> **DIRECTIONS**: Read the records beneath this task and copy every line that contains the string "Toggle".

> **DATA UNDER STUDY**:
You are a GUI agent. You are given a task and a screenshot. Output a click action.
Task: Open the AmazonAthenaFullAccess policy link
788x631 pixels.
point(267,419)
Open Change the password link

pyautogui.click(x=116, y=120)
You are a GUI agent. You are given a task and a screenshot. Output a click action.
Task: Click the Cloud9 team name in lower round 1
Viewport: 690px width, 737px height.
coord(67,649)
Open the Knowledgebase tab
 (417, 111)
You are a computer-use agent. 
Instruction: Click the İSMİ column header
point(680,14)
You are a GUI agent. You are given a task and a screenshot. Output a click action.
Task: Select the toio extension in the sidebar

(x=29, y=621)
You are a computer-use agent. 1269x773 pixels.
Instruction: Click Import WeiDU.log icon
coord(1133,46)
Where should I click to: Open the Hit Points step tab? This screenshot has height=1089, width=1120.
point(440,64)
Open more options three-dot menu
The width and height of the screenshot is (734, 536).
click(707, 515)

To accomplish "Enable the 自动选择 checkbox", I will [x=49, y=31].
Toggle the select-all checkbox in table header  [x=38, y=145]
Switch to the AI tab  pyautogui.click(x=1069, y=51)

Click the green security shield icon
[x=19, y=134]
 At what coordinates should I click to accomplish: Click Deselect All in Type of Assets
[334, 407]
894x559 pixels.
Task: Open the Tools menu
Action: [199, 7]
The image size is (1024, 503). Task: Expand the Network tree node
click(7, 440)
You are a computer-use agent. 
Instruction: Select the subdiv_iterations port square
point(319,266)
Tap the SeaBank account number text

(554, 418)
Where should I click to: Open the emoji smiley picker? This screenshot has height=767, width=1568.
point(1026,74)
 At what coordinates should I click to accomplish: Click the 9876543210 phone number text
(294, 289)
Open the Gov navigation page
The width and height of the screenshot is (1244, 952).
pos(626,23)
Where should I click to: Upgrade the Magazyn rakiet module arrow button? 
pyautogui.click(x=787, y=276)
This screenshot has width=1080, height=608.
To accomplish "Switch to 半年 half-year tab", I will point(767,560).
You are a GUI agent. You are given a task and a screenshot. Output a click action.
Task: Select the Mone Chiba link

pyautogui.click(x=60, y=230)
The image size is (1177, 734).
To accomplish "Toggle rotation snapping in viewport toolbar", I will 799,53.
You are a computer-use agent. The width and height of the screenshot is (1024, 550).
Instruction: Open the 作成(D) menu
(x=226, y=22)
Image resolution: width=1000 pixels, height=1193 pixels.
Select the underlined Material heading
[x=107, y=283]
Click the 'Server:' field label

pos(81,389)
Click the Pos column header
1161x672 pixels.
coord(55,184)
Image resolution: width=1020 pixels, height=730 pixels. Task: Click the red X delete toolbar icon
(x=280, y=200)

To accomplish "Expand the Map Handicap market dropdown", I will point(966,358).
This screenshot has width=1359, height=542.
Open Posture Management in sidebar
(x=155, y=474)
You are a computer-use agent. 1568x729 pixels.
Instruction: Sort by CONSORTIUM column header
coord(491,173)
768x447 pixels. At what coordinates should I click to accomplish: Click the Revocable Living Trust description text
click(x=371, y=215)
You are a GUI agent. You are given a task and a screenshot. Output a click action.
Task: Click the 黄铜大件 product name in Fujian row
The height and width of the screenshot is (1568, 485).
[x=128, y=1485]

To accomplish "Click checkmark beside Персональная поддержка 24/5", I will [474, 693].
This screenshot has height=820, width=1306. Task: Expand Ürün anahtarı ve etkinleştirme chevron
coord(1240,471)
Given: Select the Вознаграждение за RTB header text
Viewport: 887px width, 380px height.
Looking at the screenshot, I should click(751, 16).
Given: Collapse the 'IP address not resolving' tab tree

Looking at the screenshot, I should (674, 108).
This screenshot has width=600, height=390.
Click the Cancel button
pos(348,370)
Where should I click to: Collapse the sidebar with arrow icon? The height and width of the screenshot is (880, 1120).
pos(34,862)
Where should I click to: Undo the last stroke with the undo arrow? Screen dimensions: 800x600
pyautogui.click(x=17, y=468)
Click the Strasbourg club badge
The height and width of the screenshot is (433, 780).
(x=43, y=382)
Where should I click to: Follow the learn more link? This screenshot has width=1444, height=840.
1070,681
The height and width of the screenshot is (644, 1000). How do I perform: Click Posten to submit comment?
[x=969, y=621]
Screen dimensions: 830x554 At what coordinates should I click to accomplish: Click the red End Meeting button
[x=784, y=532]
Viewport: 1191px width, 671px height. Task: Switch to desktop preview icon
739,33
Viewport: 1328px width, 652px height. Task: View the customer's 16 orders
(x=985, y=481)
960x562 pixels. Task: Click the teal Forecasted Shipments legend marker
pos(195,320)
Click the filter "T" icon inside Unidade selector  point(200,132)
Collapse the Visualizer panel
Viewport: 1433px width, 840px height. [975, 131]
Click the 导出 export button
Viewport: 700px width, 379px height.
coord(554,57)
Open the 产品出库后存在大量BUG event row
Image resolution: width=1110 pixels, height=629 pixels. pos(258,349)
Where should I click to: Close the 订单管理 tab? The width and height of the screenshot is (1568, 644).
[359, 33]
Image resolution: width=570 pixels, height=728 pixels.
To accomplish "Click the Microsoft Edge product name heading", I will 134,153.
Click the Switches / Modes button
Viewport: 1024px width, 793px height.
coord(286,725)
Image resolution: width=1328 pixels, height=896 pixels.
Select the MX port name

> **RESPONSE BELOW**:
Toggle the select-all checkbox in table header  [x=38, y=145]
To accomplish "Toggle rotation snapping in viewport toolbar", I will 799,53.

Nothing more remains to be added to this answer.